At the other end of the spectrum, Israel is the country that feels most excited among those surveyed, with about 29% feeling mostly enthusiastic. South Korea and Sweden (both 22%), and Nigeria (20%) trail slightly behind. Even then, those “mostly excited” shares are minority positions — underscoring that around the world, caution is the default mode.
What’s driving the unease? Although Pew did not report reasons for their concerns in this study, those most often named in other research and policy venues are:
- Misinformation and deepfakes
- Embedded bias
- Job displacement
- Data privacy (possibly the number one concern overall)
- Cybersecurity
- The environmental cost of large-scale computing
The Paradox of AI Use and Anxiety Among Users
Despite apprehension, usage keeps climbing. About 800 million people use ChatGPT each week, OpenAI says, which would make it among the world’s most-visited websites. That split — high engagement from a position of high concern — seems to indicate that people care about tangible productivity and knowledge access even as they worry about the broader social effects of technology.

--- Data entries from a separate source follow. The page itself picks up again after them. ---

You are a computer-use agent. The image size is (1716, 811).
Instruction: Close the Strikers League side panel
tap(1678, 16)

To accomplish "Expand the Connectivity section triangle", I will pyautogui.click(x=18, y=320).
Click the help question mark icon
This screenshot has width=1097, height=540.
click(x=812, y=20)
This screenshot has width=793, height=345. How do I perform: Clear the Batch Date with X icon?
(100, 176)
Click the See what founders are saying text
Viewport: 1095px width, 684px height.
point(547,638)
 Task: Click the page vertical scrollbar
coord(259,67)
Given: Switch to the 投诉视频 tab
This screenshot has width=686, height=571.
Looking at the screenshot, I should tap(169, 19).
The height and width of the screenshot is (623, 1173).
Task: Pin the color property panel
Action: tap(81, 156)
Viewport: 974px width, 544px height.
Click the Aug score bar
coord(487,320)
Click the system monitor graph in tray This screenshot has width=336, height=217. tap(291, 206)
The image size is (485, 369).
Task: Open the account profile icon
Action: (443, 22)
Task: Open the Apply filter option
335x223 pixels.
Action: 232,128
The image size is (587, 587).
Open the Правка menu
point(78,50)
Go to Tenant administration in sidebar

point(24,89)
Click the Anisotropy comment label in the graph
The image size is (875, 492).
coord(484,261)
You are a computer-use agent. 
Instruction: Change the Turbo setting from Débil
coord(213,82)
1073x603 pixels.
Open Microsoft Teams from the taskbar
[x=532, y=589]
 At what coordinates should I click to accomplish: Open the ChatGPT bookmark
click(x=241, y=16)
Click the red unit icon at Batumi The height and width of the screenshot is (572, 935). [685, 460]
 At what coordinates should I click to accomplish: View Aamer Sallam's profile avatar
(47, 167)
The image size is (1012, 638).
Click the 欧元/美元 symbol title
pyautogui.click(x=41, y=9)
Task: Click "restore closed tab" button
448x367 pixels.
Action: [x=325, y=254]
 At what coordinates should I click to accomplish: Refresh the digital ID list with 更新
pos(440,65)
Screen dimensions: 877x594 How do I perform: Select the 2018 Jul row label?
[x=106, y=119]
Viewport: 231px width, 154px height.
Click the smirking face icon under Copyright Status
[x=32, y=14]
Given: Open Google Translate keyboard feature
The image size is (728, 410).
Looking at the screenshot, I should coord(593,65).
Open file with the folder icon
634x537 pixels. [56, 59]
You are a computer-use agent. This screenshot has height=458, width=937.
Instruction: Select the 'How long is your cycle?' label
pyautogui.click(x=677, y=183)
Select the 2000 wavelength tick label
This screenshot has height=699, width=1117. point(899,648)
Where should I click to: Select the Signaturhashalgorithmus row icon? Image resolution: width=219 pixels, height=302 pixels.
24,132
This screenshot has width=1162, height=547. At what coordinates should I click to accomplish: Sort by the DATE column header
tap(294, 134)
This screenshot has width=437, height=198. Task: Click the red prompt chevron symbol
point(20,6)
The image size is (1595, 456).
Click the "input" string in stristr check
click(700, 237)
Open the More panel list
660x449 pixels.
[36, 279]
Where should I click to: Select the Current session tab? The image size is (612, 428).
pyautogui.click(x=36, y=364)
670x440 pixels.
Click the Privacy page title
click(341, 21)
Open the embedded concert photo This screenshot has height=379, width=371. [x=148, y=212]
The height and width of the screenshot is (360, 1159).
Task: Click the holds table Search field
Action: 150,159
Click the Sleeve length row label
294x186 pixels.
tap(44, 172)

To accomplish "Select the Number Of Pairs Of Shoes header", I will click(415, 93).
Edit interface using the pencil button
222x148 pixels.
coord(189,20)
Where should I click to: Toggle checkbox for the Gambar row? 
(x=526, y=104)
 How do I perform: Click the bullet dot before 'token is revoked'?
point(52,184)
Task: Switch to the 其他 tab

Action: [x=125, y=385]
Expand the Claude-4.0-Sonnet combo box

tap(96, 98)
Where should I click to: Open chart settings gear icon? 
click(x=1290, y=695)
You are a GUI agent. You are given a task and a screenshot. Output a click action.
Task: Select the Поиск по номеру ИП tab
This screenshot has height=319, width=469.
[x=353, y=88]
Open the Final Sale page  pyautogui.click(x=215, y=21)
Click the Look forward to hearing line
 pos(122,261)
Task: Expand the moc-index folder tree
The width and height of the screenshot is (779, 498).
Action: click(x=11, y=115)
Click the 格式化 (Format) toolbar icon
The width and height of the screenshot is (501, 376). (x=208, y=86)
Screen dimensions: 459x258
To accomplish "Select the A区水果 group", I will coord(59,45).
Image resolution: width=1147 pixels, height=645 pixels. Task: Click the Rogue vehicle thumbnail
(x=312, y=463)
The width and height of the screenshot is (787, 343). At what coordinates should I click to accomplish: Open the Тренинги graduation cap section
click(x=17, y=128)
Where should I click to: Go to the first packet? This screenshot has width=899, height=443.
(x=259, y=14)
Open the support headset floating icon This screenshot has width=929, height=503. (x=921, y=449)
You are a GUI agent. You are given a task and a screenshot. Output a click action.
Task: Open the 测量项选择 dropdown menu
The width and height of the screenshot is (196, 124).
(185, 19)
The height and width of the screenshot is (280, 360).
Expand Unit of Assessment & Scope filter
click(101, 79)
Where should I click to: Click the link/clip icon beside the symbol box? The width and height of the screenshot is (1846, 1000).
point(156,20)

There is also a “chronically online” effect, Pew notes — people who are almost always on the internet have significantly more enthusiasm for AI.
Experience close at hand may moderate fear or, failing that, focus the mind on where the benefits lie in fact as opposed to speculation.
Public Trust Shows AI Regulations Vary Widely
Public trust in who writes the rules for AI is divided. Indians are most optimistic in their own country governing AI well with 89% of people expressing confidence, followed by Indonesians at 74% and Israelis at 72%. Greeks are the least trusting (22%).
Americans are largely divided on the matter: 44% say they trust their country to regulate AI responsibly and 47% do not.

Pew detects a partisan split as well, with GOP and right-leaning voters more likely to say they have confidence (54%) than their Democratic and Democratic-leaning counterparts (36%).
Other respondents also had faith in the European Union’s approach, which may be helpful in consideration of high-profile development pieces such as the EU AI Act that imposes risk-based obligations on developers and deployers. The OECD’s and UNESCO’s global frameworks, and multilateral initiatives such as the G7’s AI process, have also influenced what those guardrails might look like if they were put into practice.
Which Countries Feel Most Familiar and Informed About AI
Acquaintance correlates with national income too. About half of adults in Japan, Germany, France and the U.S. say they’ve “heard a lot” about AI. By contrast, that number is 14% in India and 12% in Kenya. Awareness gaps matter: People who know more about A.I. tend to have more complex views of the risks and benefits involved.
There’s a gender divide too. Men are more likely to have heard a lot about AI than women in all but 11 of the countries that Pew polled. Women, meanwhile, are far more likely to say they are most worried about its spread. But usage patterns are complicated; OpenAI has said that more than half of ChatGPT’s users are women — suggesting a familiarity gap that may close as tools like it become embedded at school and work.
Generation also matters. Young adults are more AI-aware pretty much everywhere, but knowledge does not mean hope. And another study by EduBirdie similarly found that many Gen Zers feel like they rely too much on AI — and a surprising portion see the current moment as particularly hard — illustrating that the generation of digital natives isn’t universally bullish about automation.
Why Countries Diverge in Their Attitudes Toward AI
National context shapes sentiment. There is somewhat higher enthusiasm in places with robust tech sectors and visibly increased productivity (like South Korea and Israel). Countries that have also fought polarizing online misinformation or labor market angst tend to report more concern too, including in the United States and parts of Europe.
Policy clarity helps. To the extent that governments articulate rules and plans for enforcement based around risks, people might feel more confident that AI’s upside can be seized without losing sight of safety or rights. On the flip side, regulatory uncertainty or institutional gridlock tend to be proxies for skepticism.
What to Watch Next as AI Adoption and Policy Evolve
Three signposts will decide whether concern recedes or grows:
- Visible progress on safety standards and enforcement
- Clear evidence that AI creates opportunity without depressing wages or compromising privacy
- Plausible guardrails against deepfakes and election interference
If policy makers and industry do deliver on those fronts, public opinion could move from uneasy to cautiously optimistic. If not, the current global stance — curious but worried — could harden into opposition.